_REQUIREMENTS_
Copy the lines from the one containing "Task: Click the" through the end of the records, leaving out the pictures.

_DATA TO USE_
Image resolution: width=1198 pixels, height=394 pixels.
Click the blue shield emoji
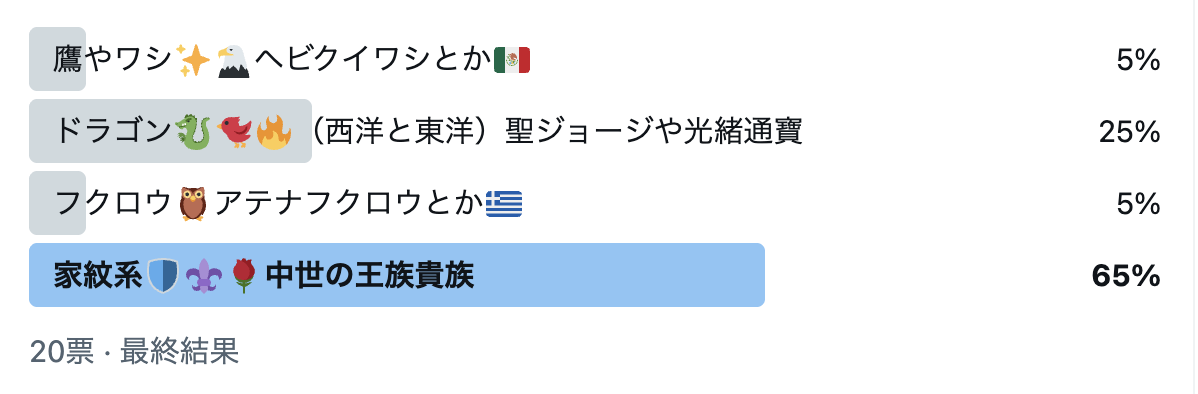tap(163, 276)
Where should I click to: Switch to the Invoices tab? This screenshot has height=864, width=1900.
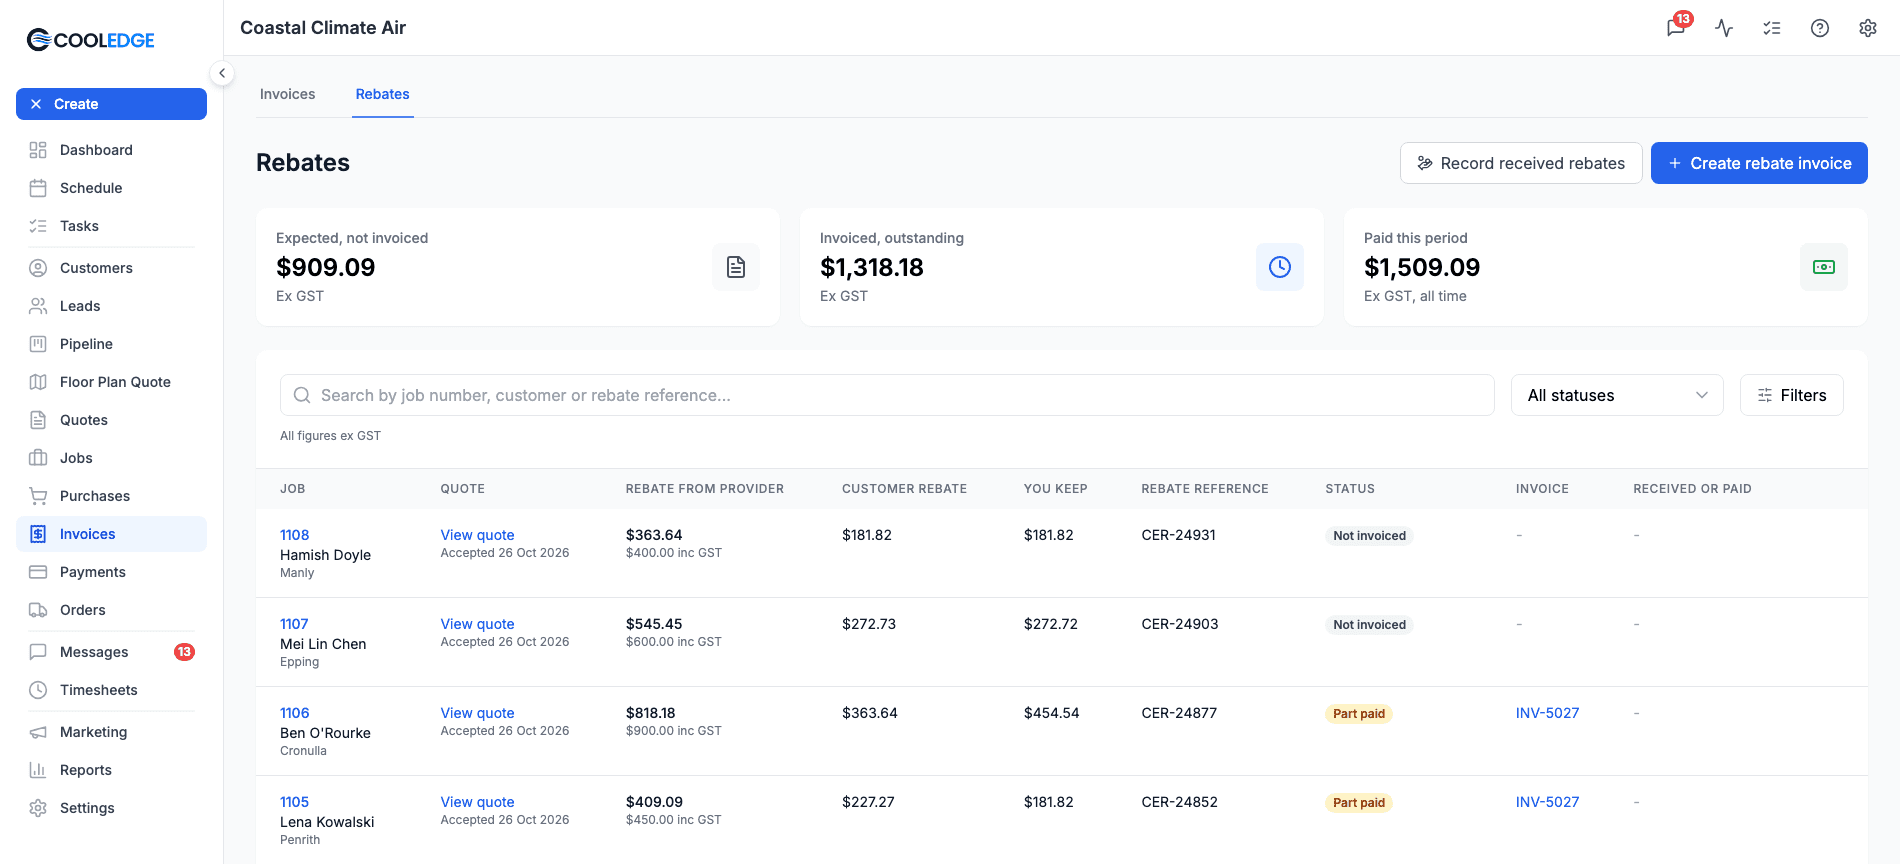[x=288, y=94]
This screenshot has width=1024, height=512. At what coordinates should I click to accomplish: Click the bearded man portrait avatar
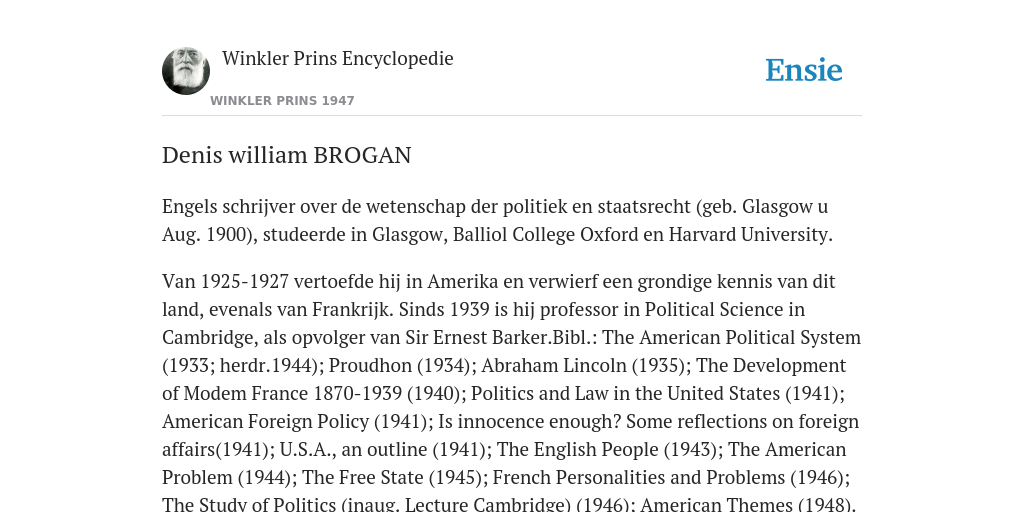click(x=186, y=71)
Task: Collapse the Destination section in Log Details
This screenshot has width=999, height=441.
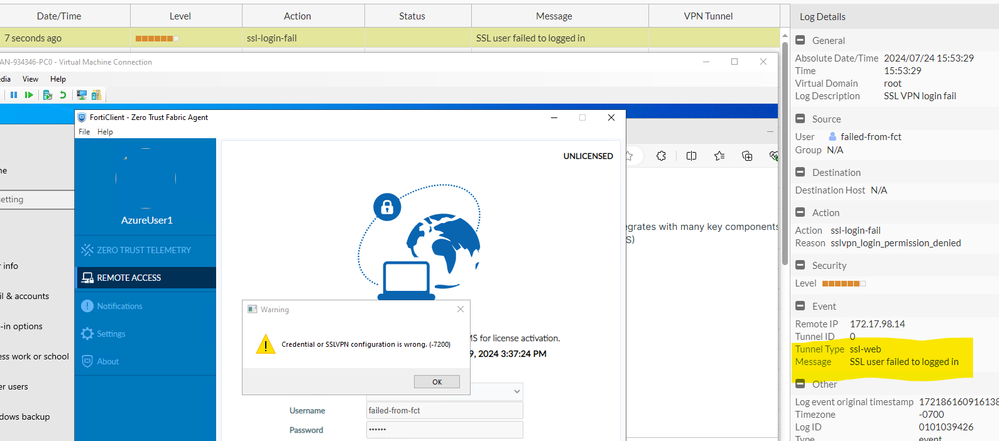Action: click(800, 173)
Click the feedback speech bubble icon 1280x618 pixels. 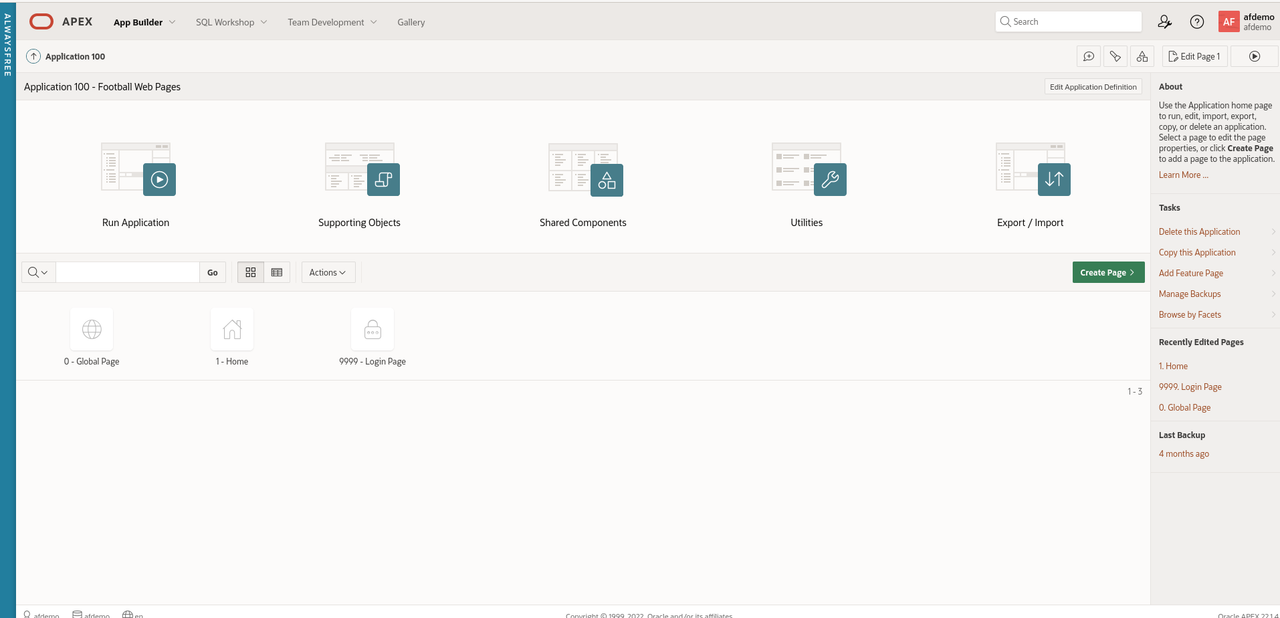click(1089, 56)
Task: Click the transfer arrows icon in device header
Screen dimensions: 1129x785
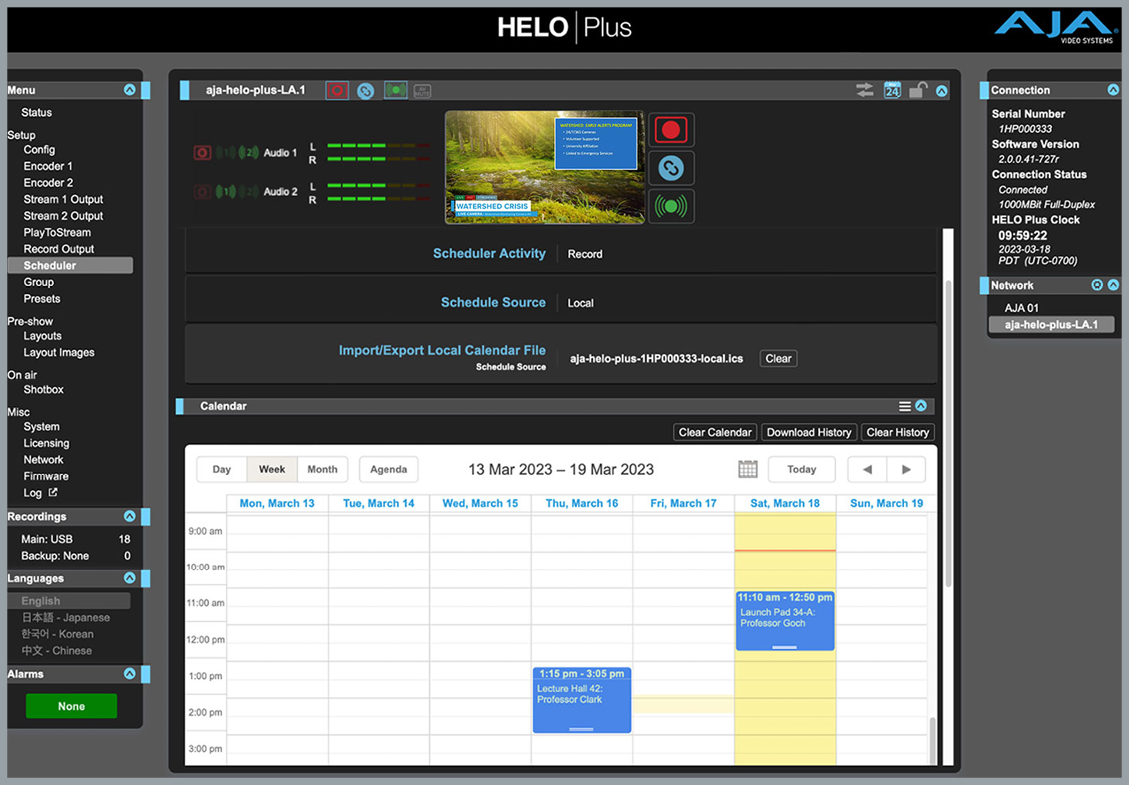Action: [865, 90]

_TASK SOLUTION_
Task: Click the transfer arrows icon in device header
Screen dimensions: 1129x785
Action: [865, 90]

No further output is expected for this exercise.